In Rule Makers, Rule Breakers, Michele Gelfand, “an engaging writer with intellectual range” (The New York Times Book Review), takes us on an epic journey through human cultures, offering a startling new view of the world and ourselves. With a mix of brilliantly conceived studies and surprising on-the-ground discoveries, she shows that much of the diversity in the way we think and act derives from a key difference—how tightly or loosely we adhere to social norms. Just as DNA affects everything from eye color to height, our tight-loose social coding influences much of what we do.
Why are clocks in Germany so accurate while those in Brazil are frequently wrong? Why do New Zealand’s women have the highest number of sexual partners? Why are red and blue states really so divided? Why was the Daimler-Chrysler merger ill-fated from the start? Why is the driver of a Jaguar more likely to run a red light than the driver of a plumber’s van? Why does one spouse prize running a tight ship while the other refuses to sweat the small stuff?
In search of a common answer, Gelfand spent two decades conducting research in more than fifty countries. Across all age groups, family variations, social classes, businesses, states, and nationalities, she has identified a primal pattern that can trigger cooperation or conflict. Her fascinating conclusion: behavior is highly influenced by the perception of threat.
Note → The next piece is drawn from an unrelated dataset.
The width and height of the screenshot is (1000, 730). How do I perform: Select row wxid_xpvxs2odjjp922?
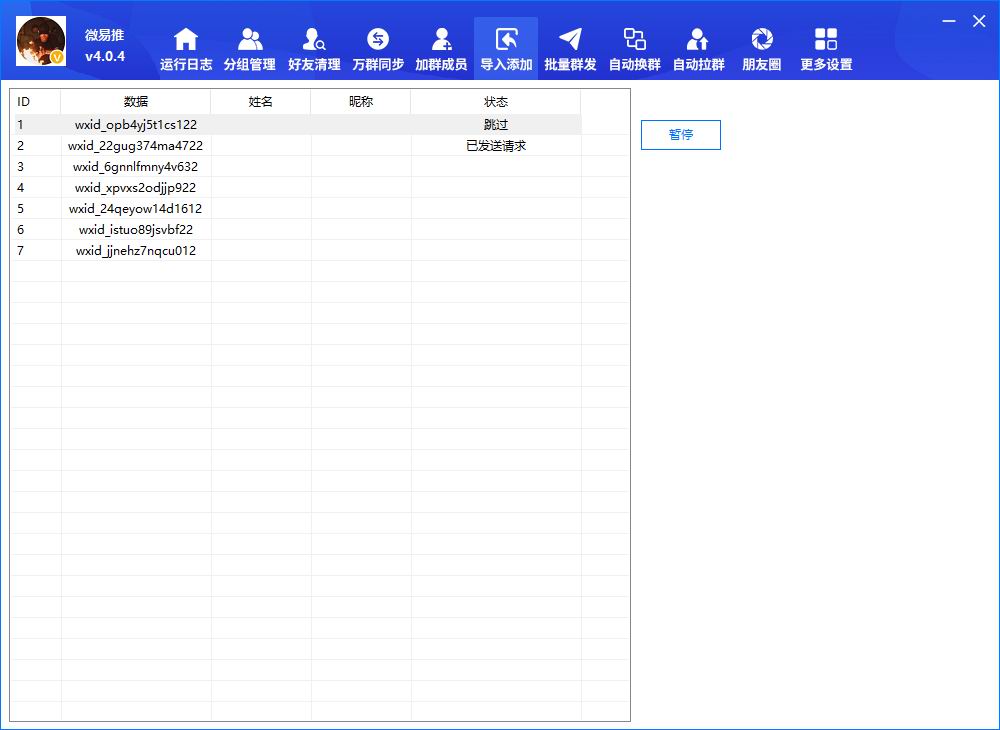pos(136,188)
“A useful and engaging take on human behavior” (Kirkus Reviews) with an approach that is consistently riveting, Rule Makers, Ruler Breakers thrusts many of the puzzling attitudes and actions we observe into sudden and surprising clarity.
About the Author:
Michele Gelfand is a Distinguished University Professor of Psychology at the University of Maryland, College Park. Her pioneering research into cultural norms has been cited thousands of times in the press, including in The New York Times, The Washington Post, Harvard Business Review, and Science, and on NPR. The recipient of numerous awards, she is a past president of the International Association for Conflict Management.